Le pregunté, mamá, ¿por qué lo mató ese tipo, cómo lo conocía?, y ella, tal vez sin darse cuenta de que estaba revelando una dimensión que cambiaba toda la historia y que confirmaba lo que, a lo más, pudo haber sido una sospecha efímera, me lo dijo. Sí lo conocía, se conocían bien los dos, se querían mucho, se habían hecho amigos en el servicio militar, a veces lo llevaba a comer a la casa, parece que él también estaba en el regimiento de suboficial, eran muy amigos, estuvieron viviendo juntos, más de un año, vivían juntos hasta que mi hermano decidió que no quería nada más con él, porque era un tipo raro, posesivo, no quería que nadie se le acercara a mi hermano, no lo dejaba tranquilo, hasta que mi hermano se aburrió y se fue de esa casa, lo dejó no más y se fue a Molina a estar con nosotros para la cosecha, y de Talca llegó el Aquiles a buscarlo, averiguando por aquí y por allá dio con él, llegó esa noche a la quinta donde era la fiesta y ahí.

Así fue. Qué más quiere que le cuente. ¿Y no hubo una investigación, un juicio, mamá? No, nada, nada, no hubo nada de eso. Mi papá fue a reconocer el cuerpo pero nada más, no quiso hacer nada más, ni presentar ninguna acusación, y a la policía ese tipo de crímenes no le interesaba, mi hermano para ellos no era nadie. ¿Y dónde está enterrado mi tío?
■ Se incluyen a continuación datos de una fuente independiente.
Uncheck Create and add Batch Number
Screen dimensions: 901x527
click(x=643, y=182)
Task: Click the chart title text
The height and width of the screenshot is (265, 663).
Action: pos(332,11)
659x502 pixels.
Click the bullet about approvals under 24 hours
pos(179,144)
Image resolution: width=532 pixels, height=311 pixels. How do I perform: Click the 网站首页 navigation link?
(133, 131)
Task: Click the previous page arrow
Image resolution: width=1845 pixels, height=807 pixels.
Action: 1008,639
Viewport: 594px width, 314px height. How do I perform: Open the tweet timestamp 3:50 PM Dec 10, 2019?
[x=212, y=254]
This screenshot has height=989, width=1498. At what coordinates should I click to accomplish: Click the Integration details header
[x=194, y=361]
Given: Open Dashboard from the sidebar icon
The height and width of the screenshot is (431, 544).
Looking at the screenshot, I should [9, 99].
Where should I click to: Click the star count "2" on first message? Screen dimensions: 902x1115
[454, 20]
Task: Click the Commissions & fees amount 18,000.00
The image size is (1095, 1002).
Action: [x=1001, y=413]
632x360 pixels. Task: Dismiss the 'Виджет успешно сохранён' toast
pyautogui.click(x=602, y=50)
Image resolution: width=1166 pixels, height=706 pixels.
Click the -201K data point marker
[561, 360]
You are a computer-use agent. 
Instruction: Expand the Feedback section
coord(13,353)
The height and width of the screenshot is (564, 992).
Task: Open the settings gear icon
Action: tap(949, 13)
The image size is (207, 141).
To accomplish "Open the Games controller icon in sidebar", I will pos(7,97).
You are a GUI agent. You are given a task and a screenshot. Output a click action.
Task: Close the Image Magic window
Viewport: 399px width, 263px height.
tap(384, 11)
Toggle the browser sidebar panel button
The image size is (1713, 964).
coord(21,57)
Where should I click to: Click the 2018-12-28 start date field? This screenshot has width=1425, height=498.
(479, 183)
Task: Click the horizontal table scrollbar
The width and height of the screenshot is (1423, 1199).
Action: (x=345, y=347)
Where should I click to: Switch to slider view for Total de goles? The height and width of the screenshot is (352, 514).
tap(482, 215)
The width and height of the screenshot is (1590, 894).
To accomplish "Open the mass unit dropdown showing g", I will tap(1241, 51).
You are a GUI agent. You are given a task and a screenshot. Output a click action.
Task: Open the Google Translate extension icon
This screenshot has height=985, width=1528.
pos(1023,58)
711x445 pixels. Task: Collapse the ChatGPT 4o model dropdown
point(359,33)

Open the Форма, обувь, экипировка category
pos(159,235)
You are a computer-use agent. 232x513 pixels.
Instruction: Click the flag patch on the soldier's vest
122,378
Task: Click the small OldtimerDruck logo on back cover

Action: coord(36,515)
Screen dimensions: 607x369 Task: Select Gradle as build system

En Molina quedó, en la fosa común quedó, porque mi papá no quiso que se hiciera de otra manera, ni siquiera quiso ponerle un nicho, nada, se desentendió, no quiso enfrentar todo eso, lo que decía la gente de por qué lo habían matado, lo que se iba a decir si seguían averiguando, quiso taparlo todo y él era el que mandaba, así que de ahí nos fuimos, lo fuimos a dejar al cementerio y nunca más volvimos a Molina. Nunca le fuimos a dejar una flor.

Escucho por última vez las palabras de mi madre en la grabación subrepticia que le hice y luego las borro, despacio pero con convicción. Las borro porque me recuerdan que es inútil desear que las cosas hubieran sido de otra manera, inútil desear que el desamparo y el abandono final hubieran sido menos absolutos, inútil buscar en esta historia algún consuelo que sea permanente. Confirmo que las borro y termino de escribir esto con la esperanza tenue, deshilachada, de que estas páginas sean un sitio más justo para la memoria de Fernando Sandoval, para su corazón y su herida invisible, más digno que su fantasmagórico retrato o su tumba sin marcar. Luego llamo a mi mamá por teléfono. En el curso de la conversación comprendo que ella no se acuerda de haberme revelado ningún secreto. Entonces le leo lo último que escribo, mi regalo efímero: veo a mi tío Fernando en el sillón de una peluquería pintada color verde agua, riéndose a boca llena entre otros hombres, rodeado de espejos que concentran en él toda la luz de la primavera.